Sheriff Kevin Thom and South Dakota Highway Patrol Colonel Rick Miller may be barking up the wrong legal tree in their taxpayer-funded court challenge to Amendment A, South Dakota’s freshly approved constitutionalization of marijuana. They have filed an “election contest” when there appears to be nothing about the election itself to contest.
SDCL 12-22-1 defines “contest” as “a legal proceeding, other than a recount, instituted to challenge the determination of any election….” The “determination” of an election does not have to do with the content of a ballot question; it has to do with the conduct of the election, the counting of votes, and the official declaration of the results.
SDCL 12-22-5 makes clear that grounds for an election contest cannot exist until a determination has been made. Plaintiffs cannot commence a contest until after the official canvass of the returns. The contest chapter, SDCL 12-22, thus envisions that election contests will pivot on arguments about the voting process and the certified results of that process.
In a 2001 opinion on an election contest over two referred municipal questions in Watertown, the South Dakota Supreme Court supports this interpretation of contests as focusing on the voting and counting process:
The purpose of an election contest is to challenge “the election process itself.” Larson, 262 NW2d at 753, n.1. The basic question in an election contest is whether the election, despite irregularities, resulted in a free and fair expression of the will of the voters. Id. (citing Green v. Ind. Consol. School Dist. No. 1, 89 NW2d 12 (Minn 1958)). Therefore, Contestants must show not only voting irregularities, but also show those irregularities to be so egregious that the will of the voters was suppressed [South Dakota Supreme Court, opinion, “In the Matter of the Election Contest as to Watertown Special Referendum Election of October 26, 1999 Pertaining to Referred Ballot Issues No. 1 And 2,” 2001.05.23].
Plaintiffs Thom and Miller are not alleging any voting irregularities. They are not alleging that anyone submitted or counted bogus ballots. They are not saying that dope fiends stood outside the polls scaring away old fuddy-duddies who might vote against Amendment A. They are not saying election officials improperly distributed or withheld ballots or erred in the counting thereof. The complaint cites no violation of election law. Voters voted in an orderly election and expressed their will clearly (Let’s blaze up, dude, and pay taxes on it!) There thus is nothing to contest about this election process.
The plaintiffs argue not against the election process but against Amendment A itself, against the content of the amendment (too many subjects) and the origin of the amendment (an initiative petition instead of a constitutional convention). Their arguments have nothing to do with how any ballot was distributed, marked, submitted, or counted. Their arguments exist independently of the conduct of the election. The legal grounds they cite all existed prior to the election, in constitutional provisions not specific or relevant to the election contest chapter.

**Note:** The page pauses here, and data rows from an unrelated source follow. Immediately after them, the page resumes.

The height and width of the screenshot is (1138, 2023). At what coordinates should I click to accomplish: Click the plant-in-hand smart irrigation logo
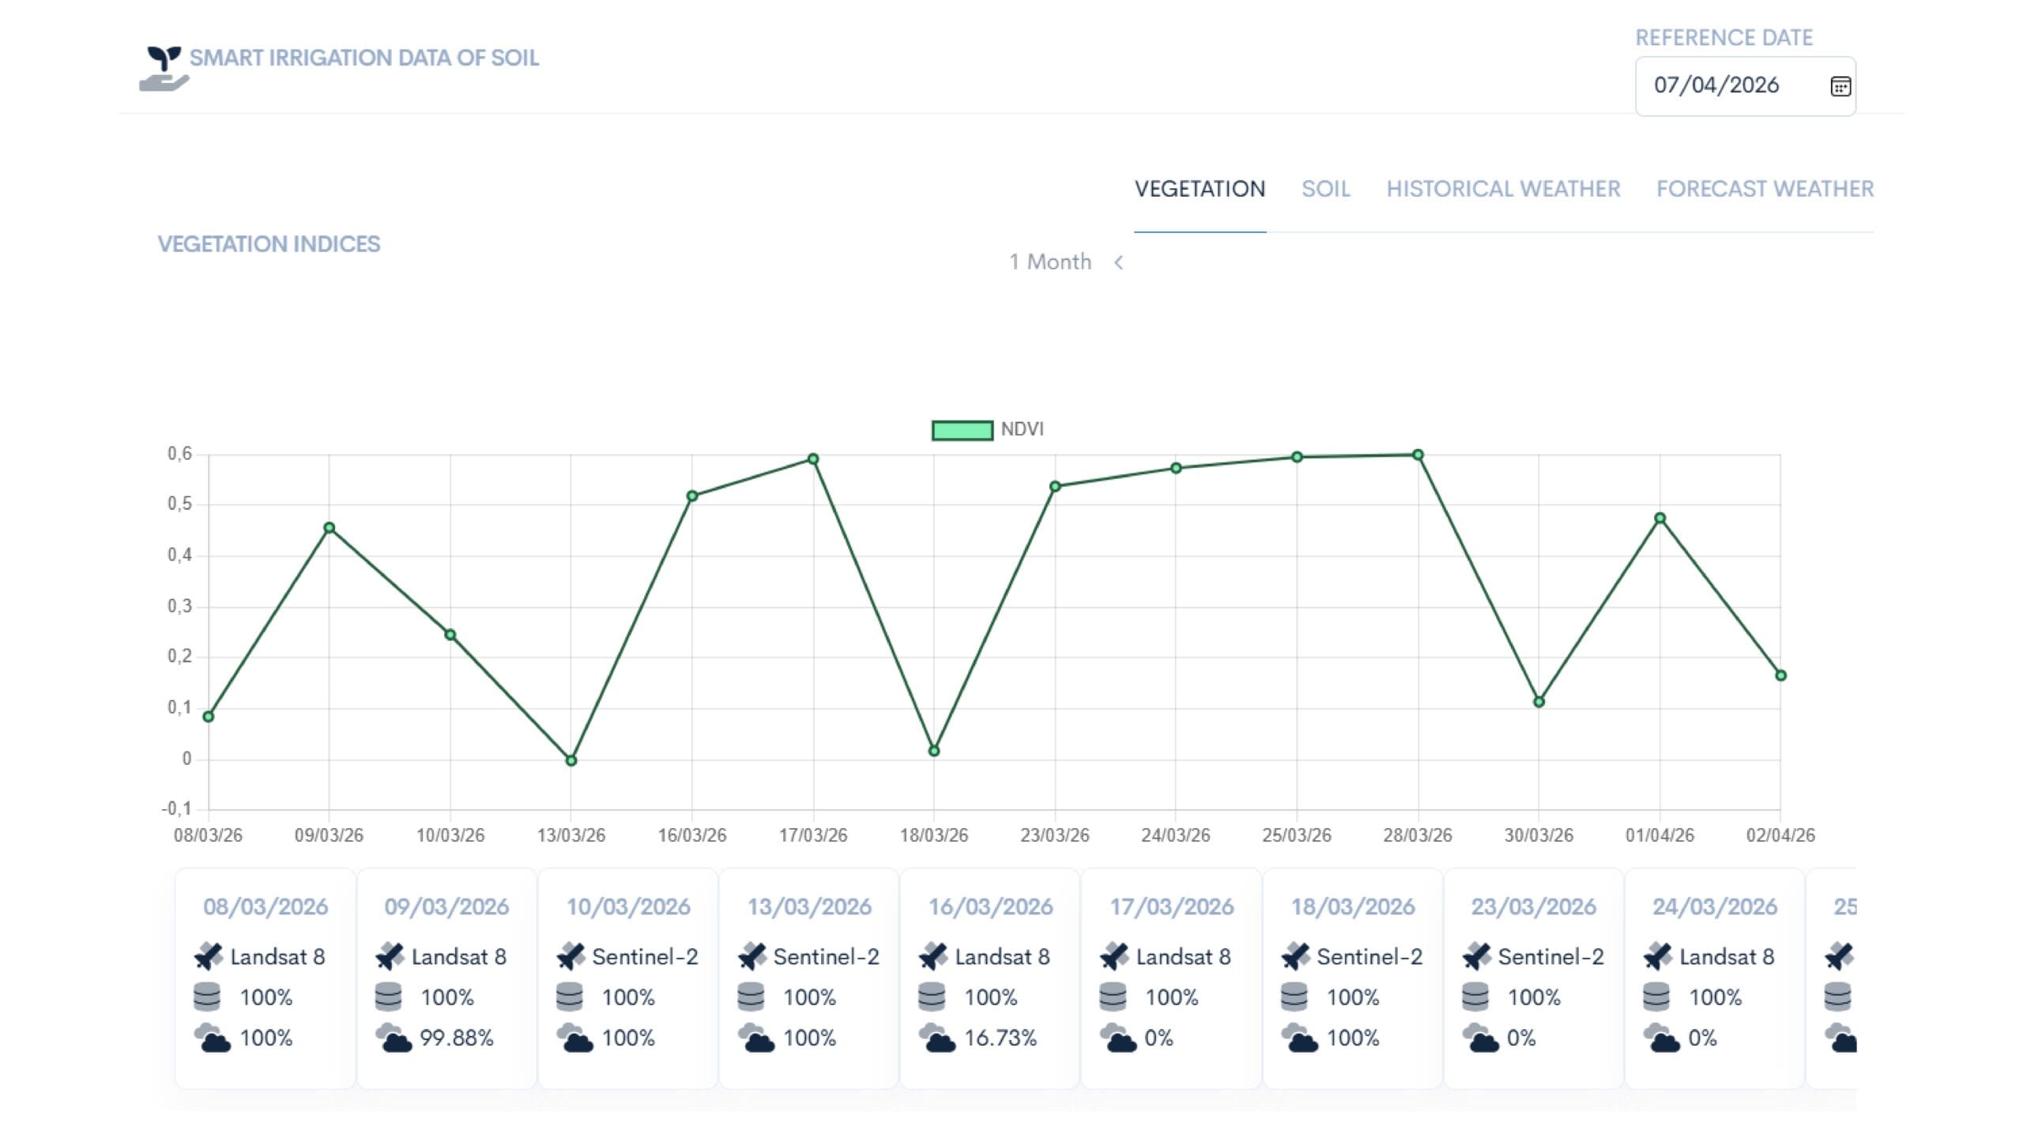[x=164, y=69]
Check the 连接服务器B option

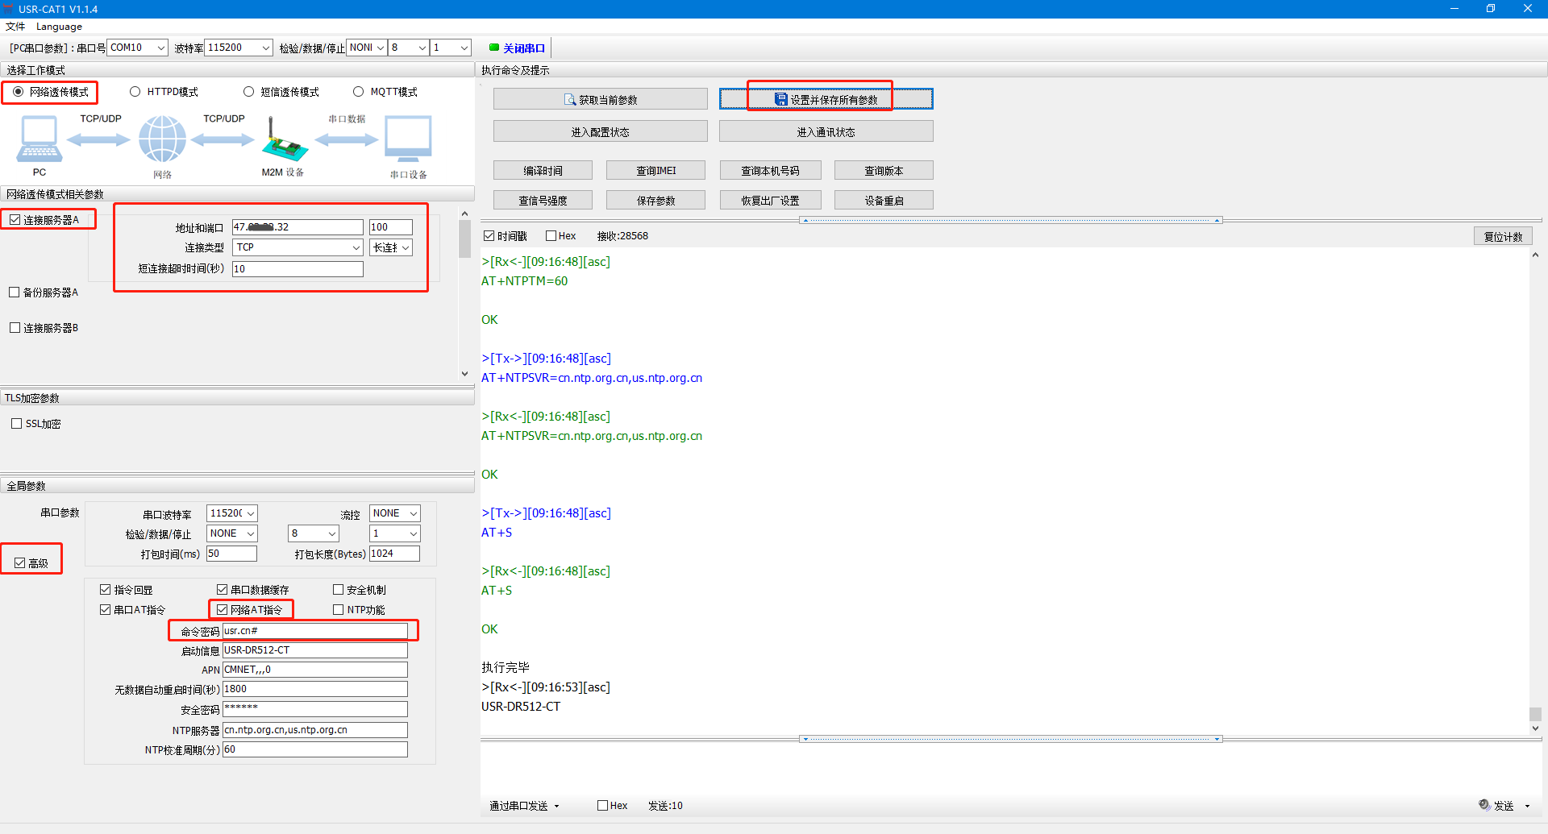[15, 328]
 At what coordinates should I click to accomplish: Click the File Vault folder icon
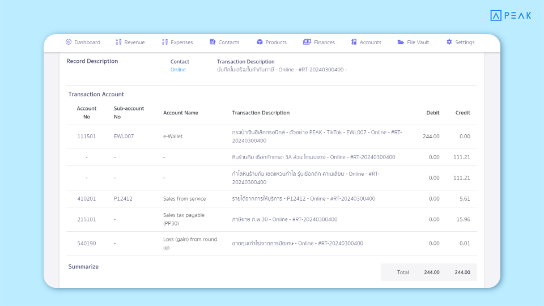point(401,42)
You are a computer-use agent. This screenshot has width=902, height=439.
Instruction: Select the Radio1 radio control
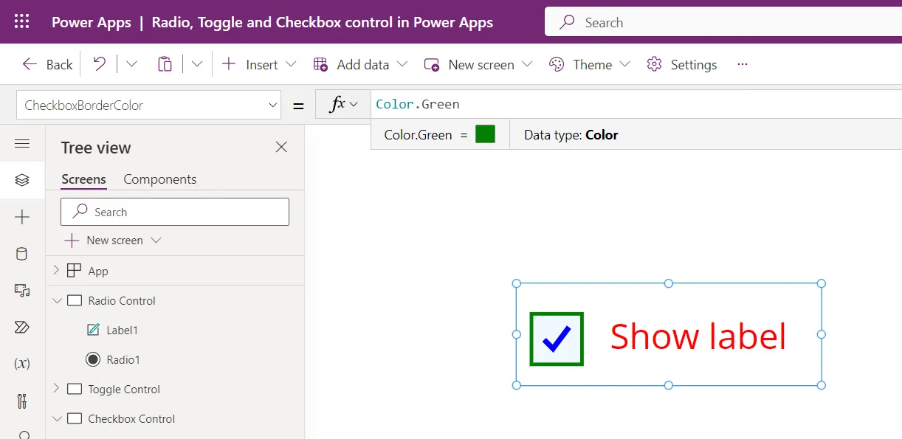click(122, 359)
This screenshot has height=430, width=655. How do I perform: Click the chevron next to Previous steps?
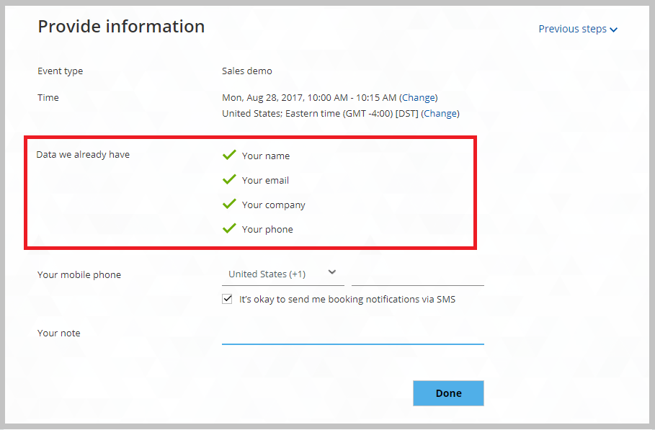[613, 30]
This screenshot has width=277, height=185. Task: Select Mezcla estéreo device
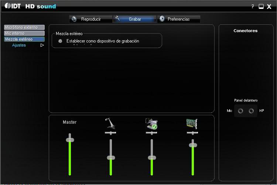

Thom and Miller are thus not really contesting the election. They have misfiled a constitutional challenge to Amendment A itself. Their complaint is invalid as filed under Chapter 12-22, since it alleges no voting irregularities that suppressed the expression of the will of the voters. A judge can throw out this bogus complaint without touching the actual constitutional questions, because the plaintiffs raise them in the wrong form.